1. Field of the Invention
The present invention relates to automatic devices and methods intended for chemical analyses. In particular, the invention relates to the analysis in automatic analysers of solutions formed by samples and reagent substances.
2. Description of Background Art
Samples have traditionally been examined using analysers, which have changed from manually operated test devices to automated multi-purpose devices. Present analysers can perform several different tests and can be used to achieve comparatively short throughput times, as well as good productivity with low personnel costs. In conventional automatic analysers, a circular rotatable incubator is traditionally used, on the outer circumference of which openings are made to receive cuvettes. The cuvettes placed in the incubators are usually reaction vessels, into which the analyser doses the substance to be analysed and the reagent substances causing reactions.
A move has taken place from the individual reaction vessels of traditional incubators to cuvettes, which contain several reaction vessels, which has increased the efficiency of analysers. For example, publication U.S. Pat. No. 5,104,808 A discloses an automatic incubator having curvaceous openings, to at least one of which has a cluster for reaction vessels, from which cluster the sample can be analysed optically after it has been mixed with reagent substances. Reaction vessels having elastic bindings, on the other hand, are known from publication U.S. Pat. No. 5,720,406 A, which discloses a principle of bending reaction vessels to curvaceous openings without analysing the samples while in a reaction vessel. Furthermore, publication EP 0577822 B1 discloses a method of cutting a portion, having at least two cuvettes, of an elastic cuvette belt and transporting the portion to openings on the perimeter of a rotatable carousel. Publication U.S. Pat. No. 5,096,672 A also discloses a cuvette row having a plurality of cuvettes, which cuvette row can be shaped in a curved form.

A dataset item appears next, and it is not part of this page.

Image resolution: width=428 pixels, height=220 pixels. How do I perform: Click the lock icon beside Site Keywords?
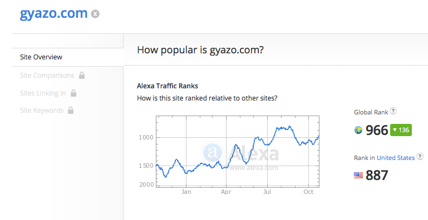point(71,111)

A problem with the type of device described has been the low degree of modularity of the analysers and the cuvettes they use. In analysers designed for present systems for large numbers of analyses, there are large incubators, into which a significant number of cuvette assemblies can be loaded. However, these cuvette assemblies cannot be utilized in analysers intended for smaller numbers of samples, so that a special type of cuvette assembly is required for each size of device, which leads to additional purchase and storage costs.